Yazılı talimat:
Aşağıdaki materyalde "1066x791 pixels. Task: Open" ifadesini içeren satırdan "[x=702, y=376]" ifadesini içeren satıra kadar uzanan bölümü, her iki uç satır da dahil olmak üzere, hiçbir değişiklik yapmadan yazın. Resimleri cevabınıza almayın.

Gösterilen bilgiler:
◆ ◆ ◆ ◆ ◆ ◆ ◆

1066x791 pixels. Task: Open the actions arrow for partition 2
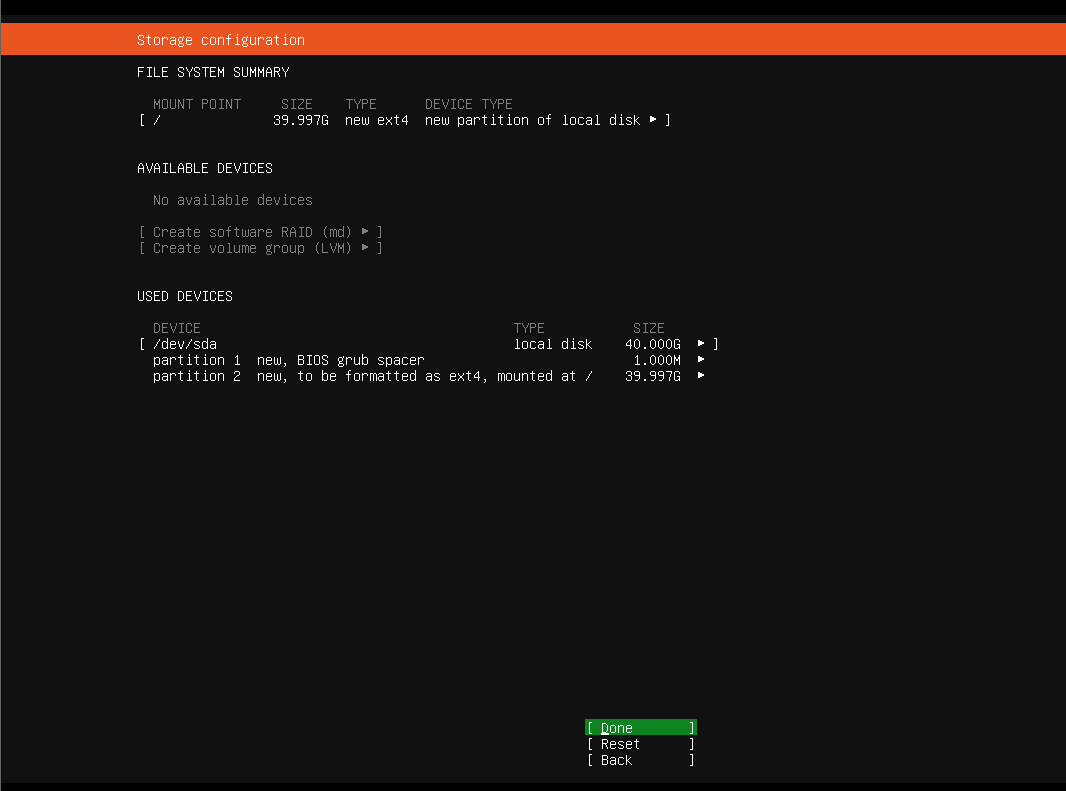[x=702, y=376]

◆ ◆ ◆ ◆ ◆ ◆ ◆

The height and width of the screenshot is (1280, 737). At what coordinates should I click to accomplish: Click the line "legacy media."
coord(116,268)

◆ ◆ ◆ ◆ ◆ ◆ ◆

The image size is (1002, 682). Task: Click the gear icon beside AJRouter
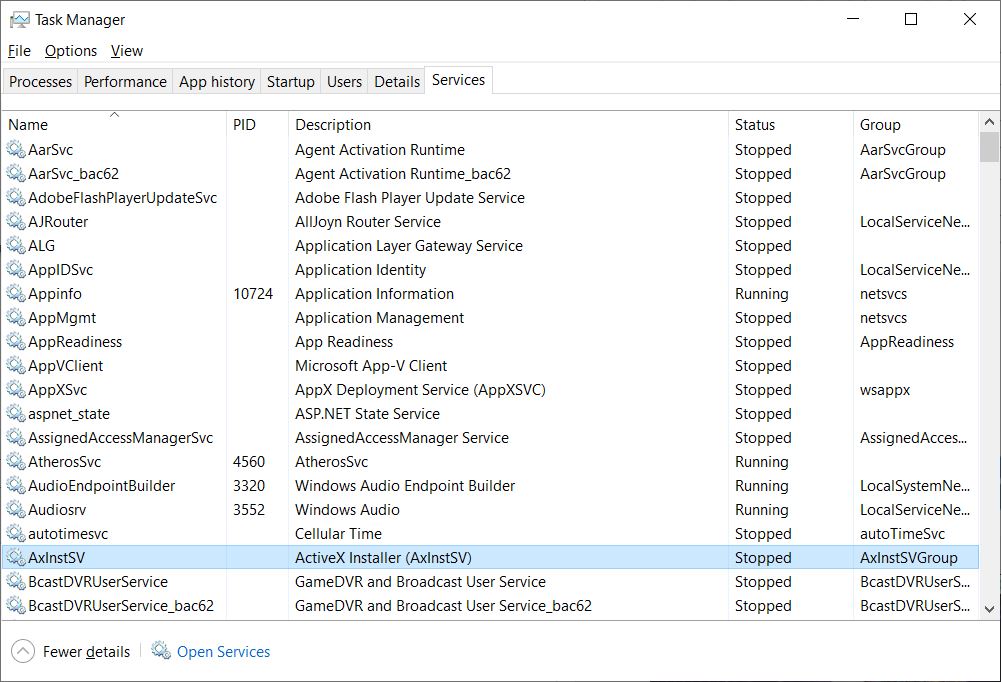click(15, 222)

◆ ◆ ◆ ◆ ◆ ◆ ◆

Alıştırmanın cevabı:
1066x791 pixels. Task: Open the actions arrow for partition 2
[x=702, y=376]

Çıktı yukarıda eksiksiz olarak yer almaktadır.